# The Black Coffin



## BlackCoffin (Mar 3, 2017)

This is my baby, been working on it for 3 years now. Was driving it until I cracked a head last June and am waiting to buy new heads and freshen up the engine with rings and bearings.

1988 S10 with 377 SBC, TH350 tranny built by Jakes Performance in Texas, 4" aluminum driveline and narrowed Ford 9" with a mini spool. Converted the 9" from drums to 12" Wilwood disc brakes. Gutted the entire truck and installed a Painless Performance switch panel and fuse box. 8 point tig welded roll cage and lexan rear window. Engine made 550hp on the dyno. I'm hoping the next setup will get me to 600hp and I'll be spraying a 200 shot of nitrous on top of it.


----------



## 1Alpha1 (Mar 3, 2017)

Looks as if you have some money tied up in it. 

Nice job!


----------



## BlackCoffin (Mar 3, 2017)

Free Will said:


> Looks as if you have some money tied up in it.
> 
> Nice job!


You got that right...which is why I figured might as well keep it and keep on going


----------



## J.W Younger (Mar 4, 2017)

Are you sure it's a cracked head? I've had a couple of 400 blocks crack in the bore on me back when I ran a 377s. 
At any rate you are in luck if it is a cracked head since aluminum is relatively easy too repair.


----------



## BlackCoffin (Mar 4, 2017)

J.W Younger said:


> Are you sure it's a cracked head? I've had a couple of 400 blocks crack in the bore on me back when I ran a 377s.
> At any rate you are in luck if it is a cracked head since aluminum is relatively easy too repair.

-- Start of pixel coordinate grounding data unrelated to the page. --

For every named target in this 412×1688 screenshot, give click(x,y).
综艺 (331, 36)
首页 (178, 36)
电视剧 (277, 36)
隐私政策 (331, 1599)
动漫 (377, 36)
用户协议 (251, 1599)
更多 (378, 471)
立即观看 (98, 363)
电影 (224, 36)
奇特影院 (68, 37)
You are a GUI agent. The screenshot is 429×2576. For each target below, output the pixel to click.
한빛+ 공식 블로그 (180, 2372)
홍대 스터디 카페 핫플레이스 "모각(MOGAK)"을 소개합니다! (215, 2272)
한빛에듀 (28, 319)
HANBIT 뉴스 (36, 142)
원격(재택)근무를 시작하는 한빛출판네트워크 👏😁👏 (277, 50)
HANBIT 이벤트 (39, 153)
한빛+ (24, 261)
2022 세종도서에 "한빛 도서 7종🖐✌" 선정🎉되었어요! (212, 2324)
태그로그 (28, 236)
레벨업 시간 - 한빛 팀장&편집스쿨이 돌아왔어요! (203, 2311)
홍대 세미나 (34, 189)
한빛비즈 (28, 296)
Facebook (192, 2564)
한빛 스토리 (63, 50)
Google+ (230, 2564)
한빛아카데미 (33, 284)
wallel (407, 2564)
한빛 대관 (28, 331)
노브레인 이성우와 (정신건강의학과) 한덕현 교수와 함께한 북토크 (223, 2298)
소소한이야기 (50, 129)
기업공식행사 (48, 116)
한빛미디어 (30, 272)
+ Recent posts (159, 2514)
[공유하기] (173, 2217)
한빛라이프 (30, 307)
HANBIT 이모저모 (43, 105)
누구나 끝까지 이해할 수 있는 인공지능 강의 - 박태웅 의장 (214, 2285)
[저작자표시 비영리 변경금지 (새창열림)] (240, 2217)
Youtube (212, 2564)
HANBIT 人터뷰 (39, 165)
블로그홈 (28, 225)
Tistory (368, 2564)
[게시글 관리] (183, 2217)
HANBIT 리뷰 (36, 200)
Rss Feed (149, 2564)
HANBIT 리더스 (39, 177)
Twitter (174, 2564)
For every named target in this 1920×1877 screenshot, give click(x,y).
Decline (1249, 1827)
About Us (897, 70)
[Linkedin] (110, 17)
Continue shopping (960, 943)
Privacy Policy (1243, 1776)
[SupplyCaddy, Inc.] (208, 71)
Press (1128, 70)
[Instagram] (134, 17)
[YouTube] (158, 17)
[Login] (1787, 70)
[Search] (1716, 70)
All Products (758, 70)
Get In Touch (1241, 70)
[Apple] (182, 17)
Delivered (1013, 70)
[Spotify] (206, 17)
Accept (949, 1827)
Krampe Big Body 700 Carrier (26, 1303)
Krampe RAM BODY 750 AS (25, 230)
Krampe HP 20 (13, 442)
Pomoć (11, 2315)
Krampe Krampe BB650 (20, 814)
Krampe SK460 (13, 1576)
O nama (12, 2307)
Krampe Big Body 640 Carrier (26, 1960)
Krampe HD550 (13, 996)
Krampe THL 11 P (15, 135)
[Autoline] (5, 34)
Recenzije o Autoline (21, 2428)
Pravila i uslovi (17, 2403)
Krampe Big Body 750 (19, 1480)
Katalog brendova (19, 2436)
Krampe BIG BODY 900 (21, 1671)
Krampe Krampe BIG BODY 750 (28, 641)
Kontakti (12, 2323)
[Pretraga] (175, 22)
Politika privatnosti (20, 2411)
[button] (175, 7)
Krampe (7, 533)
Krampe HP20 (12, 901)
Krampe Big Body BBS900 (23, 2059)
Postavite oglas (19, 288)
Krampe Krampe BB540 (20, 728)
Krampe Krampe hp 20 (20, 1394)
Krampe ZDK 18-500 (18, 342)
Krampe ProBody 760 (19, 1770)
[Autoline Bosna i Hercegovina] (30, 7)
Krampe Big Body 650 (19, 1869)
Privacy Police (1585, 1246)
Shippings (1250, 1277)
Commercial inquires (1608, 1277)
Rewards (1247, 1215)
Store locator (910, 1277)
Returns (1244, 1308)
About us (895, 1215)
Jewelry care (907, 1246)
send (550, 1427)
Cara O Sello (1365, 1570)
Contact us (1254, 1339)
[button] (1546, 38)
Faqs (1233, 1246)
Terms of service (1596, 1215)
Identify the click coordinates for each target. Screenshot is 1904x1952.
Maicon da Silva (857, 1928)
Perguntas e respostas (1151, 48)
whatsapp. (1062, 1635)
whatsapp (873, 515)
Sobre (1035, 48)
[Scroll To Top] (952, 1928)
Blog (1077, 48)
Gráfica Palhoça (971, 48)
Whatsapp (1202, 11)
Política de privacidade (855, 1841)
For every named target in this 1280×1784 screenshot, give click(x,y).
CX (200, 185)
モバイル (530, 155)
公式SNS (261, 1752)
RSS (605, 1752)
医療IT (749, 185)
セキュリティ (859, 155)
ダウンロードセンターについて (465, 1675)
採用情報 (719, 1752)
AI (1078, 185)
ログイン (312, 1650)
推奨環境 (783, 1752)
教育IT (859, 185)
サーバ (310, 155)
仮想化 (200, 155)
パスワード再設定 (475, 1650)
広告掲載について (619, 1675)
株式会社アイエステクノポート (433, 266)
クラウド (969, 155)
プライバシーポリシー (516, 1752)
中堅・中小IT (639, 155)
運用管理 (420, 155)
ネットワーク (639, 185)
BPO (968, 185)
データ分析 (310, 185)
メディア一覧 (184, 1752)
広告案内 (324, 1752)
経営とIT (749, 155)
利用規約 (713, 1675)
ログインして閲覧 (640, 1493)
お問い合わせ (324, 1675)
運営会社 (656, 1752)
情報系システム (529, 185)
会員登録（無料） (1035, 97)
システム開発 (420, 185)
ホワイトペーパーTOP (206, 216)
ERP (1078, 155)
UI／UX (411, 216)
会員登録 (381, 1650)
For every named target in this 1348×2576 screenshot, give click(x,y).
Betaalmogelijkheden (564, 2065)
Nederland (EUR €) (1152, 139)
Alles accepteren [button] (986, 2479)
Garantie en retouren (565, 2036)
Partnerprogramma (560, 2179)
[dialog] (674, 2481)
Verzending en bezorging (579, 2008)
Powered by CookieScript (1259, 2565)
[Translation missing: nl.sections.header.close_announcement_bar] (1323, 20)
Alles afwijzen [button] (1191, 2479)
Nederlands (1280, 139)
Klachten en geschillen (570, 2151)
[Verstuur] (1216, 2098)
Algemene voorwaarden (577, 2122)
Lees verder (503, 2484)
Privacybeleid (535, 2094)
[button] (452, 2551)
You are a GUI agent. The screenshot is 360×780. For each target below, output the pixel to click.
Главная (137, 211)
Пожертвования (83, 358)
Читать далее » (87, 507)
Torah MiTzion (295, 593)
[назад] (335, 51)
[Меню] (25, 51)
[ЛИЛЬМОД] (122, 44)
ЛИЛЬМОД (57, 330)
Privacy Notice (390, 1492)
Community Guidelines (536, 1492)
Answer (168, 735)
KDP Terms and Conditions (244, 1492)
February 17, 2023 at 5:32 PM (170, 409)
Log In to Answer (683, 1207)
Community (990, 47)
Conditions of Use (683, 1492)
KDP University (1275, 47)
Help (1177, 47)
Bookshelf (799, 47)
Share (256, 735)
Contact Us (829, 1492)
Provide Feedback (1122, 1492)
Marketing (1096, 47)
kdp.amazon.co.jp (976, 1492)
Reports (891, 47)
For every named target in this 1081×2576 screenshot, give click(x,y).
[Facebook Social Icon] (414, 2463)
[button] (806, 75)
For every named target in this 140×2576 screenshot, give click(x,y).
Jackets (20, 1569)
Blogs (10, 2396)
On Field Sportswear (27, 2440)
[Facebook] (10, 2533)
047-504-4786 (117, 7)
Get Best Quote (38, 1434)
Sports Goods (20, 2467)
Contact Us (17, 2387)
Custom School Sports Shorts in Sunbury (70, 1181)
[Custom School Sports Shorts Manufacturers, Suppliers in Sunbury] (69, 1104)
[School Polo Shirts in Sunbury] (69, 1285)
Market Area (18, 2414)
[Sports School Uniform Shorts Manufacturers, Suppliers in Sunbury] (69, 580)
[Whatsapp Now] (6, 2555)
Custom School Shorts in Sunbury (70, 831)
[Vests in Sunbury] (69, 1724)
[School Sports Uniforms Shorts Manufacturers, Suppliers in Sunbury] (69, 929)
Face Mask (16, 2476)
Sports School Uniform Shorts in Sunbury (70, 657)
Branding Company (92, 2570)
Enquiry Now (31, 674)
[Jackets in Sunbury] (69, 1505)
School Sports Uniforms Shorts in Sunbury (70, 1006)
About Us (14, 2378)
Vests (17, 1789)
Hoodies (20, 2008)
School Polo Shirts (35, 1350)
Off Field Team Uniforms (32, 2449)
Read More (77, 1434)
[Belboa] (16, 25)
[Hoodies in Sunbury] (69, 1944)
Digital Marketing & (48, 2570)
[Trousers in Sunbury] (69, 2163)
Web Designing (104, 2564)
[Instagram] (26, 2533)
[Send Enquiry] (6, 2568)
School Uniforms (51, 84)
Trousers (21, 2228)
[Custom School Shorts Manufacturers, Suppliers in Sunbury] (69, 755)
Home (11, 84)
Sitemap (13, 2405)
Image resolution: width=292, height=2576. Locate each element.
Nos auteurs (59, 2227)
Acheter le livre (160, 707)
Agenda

Yeah it cracked between cylinders 1/3 by the outer head bolts. I am waiting for the block to crack though! They're Canfield 220's which sounds like s common problem running high cylinder pressures. 13:1 compression and 200psi cranking compression. They're good heads but an older casting. Going to get AFR 220's or ported Brodix dragonslayer 235's. 25-35cfm increase in airflow which should be good for at least 1hp/cfm.


----------



## BlackCoffin (Mar 4, 2017)




----------